START Information
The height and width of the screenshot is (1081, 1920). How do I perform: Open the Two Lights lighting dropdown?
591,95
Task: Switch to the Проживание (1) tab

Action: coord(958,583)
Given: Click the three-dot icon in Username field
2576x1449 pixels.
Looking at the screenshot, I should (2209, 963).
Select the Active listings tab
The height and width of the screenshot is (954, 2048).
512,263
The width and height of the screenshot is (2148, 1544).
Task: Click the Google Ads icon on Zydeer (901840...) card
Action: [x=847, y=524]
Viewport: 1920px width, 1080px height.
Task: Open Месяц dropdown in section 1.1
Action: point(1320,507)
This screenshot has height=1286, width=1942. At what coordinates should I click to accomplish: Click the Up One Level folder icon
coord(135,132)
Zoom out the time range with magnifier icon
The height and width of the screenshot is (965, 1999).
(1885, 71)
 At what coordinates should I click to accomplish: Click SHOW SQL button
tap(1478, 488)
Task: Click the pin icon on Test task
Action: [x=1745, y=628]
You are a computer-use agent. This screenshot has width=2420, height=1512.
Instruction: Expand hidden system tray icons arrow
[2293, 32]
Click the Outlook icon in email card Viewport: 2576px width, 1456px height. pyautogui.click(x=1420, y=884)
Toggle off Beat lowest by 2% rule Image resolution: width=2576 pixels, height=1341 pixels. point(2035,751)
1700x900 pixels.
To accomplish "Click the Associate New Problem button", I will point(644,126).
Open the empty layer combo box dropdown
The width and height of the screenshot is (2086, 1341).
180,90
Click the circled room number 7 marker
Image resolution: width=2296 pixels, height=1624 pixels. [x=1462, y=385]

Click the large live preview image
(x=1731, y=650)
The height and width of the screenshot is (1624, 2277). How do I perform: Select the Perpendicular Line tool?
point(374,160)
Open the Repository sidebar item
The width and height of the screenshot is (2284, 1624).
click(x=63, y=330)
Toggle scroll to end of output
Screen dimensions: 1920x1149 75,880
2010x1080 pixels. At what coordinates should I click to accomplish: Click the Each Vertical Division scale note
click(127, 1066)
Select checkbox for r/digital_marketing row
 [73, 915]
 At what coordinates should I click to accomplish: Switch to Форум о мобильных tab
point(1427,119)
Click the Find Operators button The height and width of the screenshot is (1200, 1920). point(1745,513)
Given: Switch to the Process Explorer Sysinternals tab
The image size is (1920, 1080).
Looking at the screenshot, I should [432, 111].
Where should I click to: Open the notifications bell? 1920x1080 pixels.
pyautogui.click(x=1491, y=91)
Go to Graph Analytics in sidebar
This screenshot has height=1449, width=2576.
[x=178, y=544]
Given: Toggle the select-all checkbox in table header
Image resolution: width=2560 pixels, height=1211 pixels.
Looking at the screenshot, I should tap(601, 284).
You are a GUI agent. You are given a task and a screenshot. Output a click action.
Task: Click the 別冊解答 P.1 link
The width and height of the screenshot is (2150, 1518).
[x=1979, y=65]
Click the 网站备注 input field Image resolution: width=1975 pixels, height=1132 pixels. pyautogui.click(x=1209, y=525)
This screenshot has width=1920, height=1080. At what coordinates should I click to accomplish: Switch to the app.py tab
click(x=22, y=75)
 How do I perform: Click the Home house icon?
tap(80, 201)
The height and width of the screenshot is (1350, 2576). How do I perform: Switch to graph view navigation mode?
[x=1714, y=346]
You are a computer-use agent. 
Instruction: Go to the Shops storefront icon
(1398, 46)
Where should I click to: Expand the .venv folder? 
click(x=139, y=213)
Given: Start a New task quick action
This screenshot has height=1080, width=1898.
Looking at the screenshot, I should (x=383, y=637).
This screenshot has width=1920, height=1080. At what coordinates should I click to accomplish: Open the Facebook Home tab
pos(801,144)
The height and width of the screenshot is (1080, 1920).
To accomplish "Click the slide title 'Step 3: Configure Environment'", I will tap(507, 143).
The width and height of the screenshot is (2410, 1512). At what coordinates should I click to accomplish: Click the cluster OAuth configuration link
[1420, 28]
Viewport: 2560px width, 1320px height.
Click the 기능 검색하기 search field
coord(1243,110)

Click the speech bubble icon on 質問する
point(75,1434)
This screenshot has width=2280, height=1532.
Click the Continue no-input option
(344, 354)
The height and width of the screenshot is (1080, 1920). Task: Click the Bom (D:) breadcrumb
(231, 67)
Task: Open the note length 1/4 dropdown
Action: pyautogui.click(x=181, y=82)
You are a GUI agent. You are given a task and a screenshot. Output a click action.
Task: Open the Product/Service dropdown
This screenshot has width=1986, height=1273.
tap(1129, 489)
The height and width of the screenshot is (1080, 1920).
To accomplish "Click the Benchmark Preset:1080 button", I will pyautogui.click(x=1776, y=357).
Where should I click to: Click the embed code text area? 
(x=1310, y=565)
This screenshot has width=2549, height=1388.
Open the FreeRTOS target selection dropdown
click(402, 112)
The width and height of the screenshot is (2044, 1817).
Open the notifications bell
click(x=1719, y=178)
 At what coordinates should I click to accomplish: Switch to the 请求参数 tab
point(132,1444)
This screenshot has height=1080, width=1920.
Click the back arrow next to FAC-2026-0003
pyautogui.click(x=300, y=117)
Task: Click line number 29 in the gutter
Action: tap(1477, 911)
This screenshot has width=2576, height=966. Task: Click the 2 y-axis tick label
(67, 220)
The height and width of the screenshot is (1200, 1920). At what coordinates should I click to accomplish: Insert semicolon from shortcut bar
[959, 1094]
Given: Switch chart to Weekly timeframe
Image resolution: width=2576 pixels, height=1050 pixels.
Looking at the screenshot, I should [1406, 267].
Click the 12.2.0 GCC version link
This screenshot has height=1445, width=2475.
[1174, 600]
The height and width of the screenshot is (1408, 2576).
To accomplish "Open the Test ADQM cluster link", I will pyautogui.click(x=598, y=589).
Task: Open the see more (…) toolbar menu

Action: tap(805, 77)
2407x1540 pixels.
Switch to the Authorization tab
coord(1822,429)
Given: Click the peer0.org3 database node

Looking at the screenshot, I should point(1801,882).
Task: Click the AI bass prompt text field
END Information
> Brief: Each line of the data is to be retyped exactly as shown.

> Problem solution:
The height and width of the screenshot is (1081, 1920). How do I perform: Open the Two Lights lighting dropdown?
591,95
Task: Switch to the Проживание (1) tab

Action: coord(958,583)
Given: Click the three-dot icon in Username field
2576x1449 pixels.
Looking at the screenshot, I should (2209, 963).
Select the Active listings tab
The height and width of the screenshot is (954, 2048).
512,263
The width and height of the screenshot is (2148, 1544).
Task: Click the Google Ads icon on Zydeer (901840...) card
Action: [x=847, y=524]
Viewport: 1920px width, 1080px height.
Task: Open Месяц dropdown in section 1.1
Action: point(1320,507)
This screenshot has height=1286, width=1942. At what coordinates should I click to accomplish: Click the Up One Level folder icon
coord(135,132)
Zoom out the time range with magnifier icon
The height and width of the screenshot is (965, 1999).
(1885, 71)
 At what coordinates should I click to accomplish: Click SHOW SQL button
tap(1478, 488)
Task: Click the pin icon on Test task
Action: [x=1745, y=628]
You are a computer-use agent. This screenshot has width=2420, height=1512.
Instruction: Expand hidden system tray icons arrow
[2293, 32]
Click the Outlook icon in email card Viewport: 2576px width, 1456px height. pyautogui.click(x=1420, y=884)
Toggle off Beat lowest by 2% rule Image resolution: width=2576 pixels, height=1341 pixels. point(2035,751)
1700x900 pixels.
To accomplish "Click the Associate New Problem button", I will point(644,126).
Open the empty layer combo box dropdown
The width and height of the screenshot is (2086, 1341).
180,90
Click the circled room number 7 marker
Image resolution: width=2296 pixels, height=1624 pixels. [x=1462, y=385]

Click the large live preview image
(x=1731, y=650)
The height and width of the screenshot is (1624, 2277). How do I perform: Select the Perpendicular Line tool?
point(374,160)
Open the Repository sidebar item
The width and height of the screenshot is (2284, 1624).
click(x=63, y=330)
Toggle scroll to end of output
Screen dimensions: 1920x1149 75,880
2010x1080 pixels. At what coordinates should I click to accomplish: Click the Each Vertical Division scale note
click(127, 1066)
Select checkbox for r/digital_marketing row
 [73, 915]
 At what coordinates should I click to accomplish: Switch to Форум о мобильных tab
point(1427,119)
Click the Find Operators button The height and width of the screenshot is (1200, 1920). point(1745,513)
Given: Switch to the Process Explorer Sysinternals tab
The image size is (1920, 1080).
Looking at the screenshot, I should [432, 111].
Where should I click to: Open the notifications bell? 1920x1080 pixels.
pyautogui.click(x=1491, y=91)
Go to Graph Analytics in sidebar
This screenshot has height=1449, width=2576.
[x=178, y=544]
Given: Toggle the select-all checkbox in table header
Image resolution: width=2560 pixels, height=1211 pixels.
Looking at the screenshot, I should tap(601, 284).
You are a GUI agent. You are given a task and a screenshot. Output a click action.
Task: Click the 別冊解答 P.1 link
The width and height of the screenshot is (2150, 1518).
[x=1979, y=65]
Click the 网站备注 input field Image resolution: width=1975 pixels, height=1132 pixels. pyautogui.click(x=1209, y=525)
This screenshot has width=1920, height=1080. At what coordinates should I click to accomplish: Switch to the app.py tab
click(x=22, y=75)
 How do I perform: Click the Home house icon?
tap(80, 201)
The height and width of the screenshot is (1350, 2576). How do I perform: Switch to graph view navigation mode?
[x=1714, y=346]
You are a computer-use agent. 
Instruction: Go to the Shops storefront icon
(1398, 46)
Where should I click to: Expand the .venv folder? 
click(x=139, y=213)
Given: Start a New task quick action
This screenshot has height=1080, width=1898.
Looking at the screenshot, I should (x=383, y=637).
This screenshot has width=1920, height=1080. At what coordinates should I click to accomplish: Open the Facebook Home tab
pos(801,144)
The height and width of the screenshot is (1080, 1920).
To accomplish "Click the slide title 'Step 3: Configure Environment'", I will tap(507, 143).
The width and height of the screenshot is (2410, 1512). At what coordinates should I click to accomplish: Click the cluster OAuth configuration link
[1420, 28]
Viewport: 2560px width, 1320px height.
Click the 기능 검색하기 search field
coord(1243,110)

Click the speech bubble icon on 質問する
point(75,1434)
This screenshot has width=2280, height=1532.
Click the Continue no-input option
(344, 354)
The height and width of the screenshot is (1080, 1920). Task: Click the Bom (D:) breadcrumb
(231, 67)
Task: Open the note length 1/4 dropdown
Action: pyautogui.click(x=181, y=82)
You are a GUI agent. You are given a task and a screenshot. Output a click action.
Task: Open the Product/Service dropdown
This screenshot has width=1986, height=1273.
tap(1129, 489)
The height and width of the screenshot is (1080, 1920).
To accomplish "Click the Benchmark Preset:1080 button", I will pyautogui.click(x=1776, y=357).
Where should I click to: Click the embed code text area? 
(x=1310, y=565)
This screenshot has width=2549, height=1388.
Open the FreeRTOS target selection dropdown
click(402, 112)
The width and height of the screenshot is (2044, 1817).
Open the notifications bell
click(x=1719, y=178)
 At what coordinates should I click to accomplish: Switch to the 请求参数 tab
point(132,1444)
This screenshot has height=1080, width=1920.
Click the back arrow next to FAC-2026-0003
pyautogui.click(x=300, y=117)
Task: Click line number 29 in the gutter
Action: tap(1477, 911)
This screenshot has width=2576, height=966. Task: Click the 2 y-axis tick label
(67, 220)
The height and width of the screenshot is (1200, 1920). At what coordinates should I click to accomplish: Insert semicolon from shortcut bar
[959, 1094]
Given: Switch chart to Weekly timeframe
Image resolution: width=2576 pixels, height=1050 pixels.
Looking at the screenshot, I should [1406, 267].
Click the 12.2.0 GCC version link
This screenshot has height=1445, width=2475.
[1174, 600]
The height and width of the screenshot is (1408, 2576).
To accomplish "Open the Test ADQM cluster link", I will pyautogui.click(x=598, y=589).
Task: Open the see more (…) toolbar menu

Action: tap(805, 77)
2407x1540 pixels.
Switch to the Authorization tab
coord(1822,429)
Given: Click the peer0.org3 database node

Looking at the screenshot, I should point(1801,882).
Task: Click the AI bass prompt text field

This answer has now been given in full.